**What you need to do:** Each record beneath this sentence is to be transcribed exactly as it reads.
┄┄┄┄┄┄┄┄┄┄
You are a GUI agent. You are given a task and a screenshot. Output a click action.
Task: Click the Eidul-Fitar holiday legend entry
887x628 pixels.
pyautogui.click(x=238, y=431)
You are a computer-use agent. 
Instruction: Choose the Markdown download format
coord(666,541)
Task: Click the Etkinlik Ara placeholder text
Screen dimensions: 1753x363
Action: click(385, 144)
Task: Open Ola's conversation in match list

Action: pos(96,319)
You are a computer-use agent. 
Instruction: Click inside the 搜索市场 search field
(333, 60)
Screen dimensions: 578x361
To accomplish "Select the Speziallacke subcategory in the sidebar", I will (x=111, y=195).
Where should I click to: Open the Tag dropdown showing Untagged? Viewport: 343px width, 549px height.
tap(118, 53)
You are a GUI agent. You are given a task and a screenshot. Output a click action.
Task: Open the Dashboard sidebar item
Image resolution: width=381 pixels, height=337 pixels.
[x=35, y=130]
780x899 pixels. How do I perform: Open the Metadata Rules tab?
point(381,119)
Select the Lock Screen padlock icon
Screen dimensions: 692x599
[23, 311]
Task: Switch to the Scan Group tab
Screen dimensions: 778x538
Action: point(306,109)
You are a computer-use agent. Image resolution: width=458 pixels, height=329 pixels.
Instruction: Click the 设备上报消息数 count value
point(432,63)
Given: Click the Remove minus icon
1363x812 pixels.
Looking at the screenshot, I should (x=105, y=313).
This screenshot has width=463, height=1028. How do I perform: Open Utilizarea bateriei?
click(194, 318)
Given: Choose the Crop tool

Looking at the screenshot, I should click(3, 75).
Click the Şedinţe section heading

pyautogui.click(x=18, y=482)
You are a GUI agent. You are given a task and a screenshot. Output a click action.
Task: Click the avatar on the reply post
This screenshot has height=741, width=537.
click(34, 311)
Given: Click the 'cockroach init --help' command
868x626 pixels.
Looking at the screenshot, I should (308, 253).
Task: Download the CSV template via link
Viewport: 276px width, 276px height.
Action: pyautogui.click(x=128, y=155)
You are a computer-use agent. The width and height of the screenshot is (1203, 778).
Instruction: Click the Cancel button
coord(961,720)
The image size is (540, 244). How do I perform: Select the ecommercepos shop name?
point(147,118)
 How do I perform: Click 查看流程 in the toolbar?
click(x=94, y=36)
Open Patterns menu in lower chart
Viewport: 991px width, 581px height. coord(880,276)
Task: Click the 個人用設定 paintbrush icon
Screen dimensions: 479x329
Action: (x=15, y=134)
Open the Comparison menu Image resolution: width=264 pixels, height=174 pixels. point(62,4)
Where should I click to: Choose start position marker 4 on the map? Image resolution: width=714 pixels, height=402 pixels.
┄┄┄┄┄┄┄┄┄┄
**Answer for this exercise:**
You are a GUI agent. You are given a task and a screenshot. Output a click action.
Task: Click the Eidul-Fitar holiday legend entry
887x628 pixels.
pyautogui.click(x=238, y=431)
You are a computer-use agent. 
Instruction: Choose the Markdown download format
coord(666,541)
Task: Click the Etkinlik Ara placeholder text
Screen dimensions: 1753x363
Action: click(385, 144)
Task: Open Ola's conversation in match list

Action: pos(96,319)
You are a computer-use agent. 
Instruction: Click inside the 搜索市场 search field
(333, 60)
Screen dimensions: 578x361
To accomplish "Select the Speziallacke subcategory in the sidebar", I will (x=111, y=195).
Where should I click to: Open the Tag dropdown showing Untagged? Viewport: 343px width, 549px height.
tap(118, 53)
You are a GUI agent. You are given a task and a screenshot. Output a click action.
Task: Open the Dashboard sidebar item
Image resolution: width=381 pixels, height=337 pixels.
[x=35, y=130]
780x899 pixels. How do I perform: Open the Metadata Rules tab?
point(381,119)
Select the Lock Screen padlock icon
Screen dimensions: 692x599
[23, 311]
Task: Switch to the Scan Group tab
Screen dimensions: 778x538
Action: point(306,109)
You are a computer-use agent. Image resolution: width=458 pixels, height=329 pixels.
Instruction: Click the 设备上报消息数 count value
point(432,63)
Given: Click the Remove minus icon
1363x812 pixels.
Looking at the screenshot, I should (x=105, y=313).
This screenshot has width=463, height=1028. How do I perform: Open Utilizarea bateriei?
click(194, 318)
Given: Choose the Crop tool

Looking at the screenshot, I should click(3, 75).
Click the Şedinţe section heading

pyautogui.click(x=18, y=482)
You are a GUI agent. You are given a task and a screenshot. Output a click action.
Task: Click the avatar on the reply post
This screenshot has height=741, width=537.
click(34, 311)
Given: Click the 'cockroach init --help' command
868x626 pixels.
Looking at the screenshot, I should (308, 253).
Task: Download the CSV template via link
Viewport: 276px width, 276px height.
Action: pyautogui.click(x=128, y=155)
You are a computer-use agent. The width and height of the screenshot is (1203, 778).
Instruction: Click the Cancel button
coord(961,720)
The image size is (540, 244). How do I perform: Select the ecommercepos shop name?
point(147,118)
 How do I perform: Click 查看流程 in the toolbar?
click(x=94, y=36)
Open Patterns menu in lower chart
Viewport: 991px width, 581px height. coord(880,276)
Task: Click the 個人用設定 paintbrush icon
Screen dimensions: 479x329
Action: (x=15, y=134)
Open the Comparison menu Image resolution: width=264 pixels, height=174 pixels. point(62,4)
Where should I click to: Choose start position marker 4 on the map? Image resolution: width=714 pixels, height=402 pixels.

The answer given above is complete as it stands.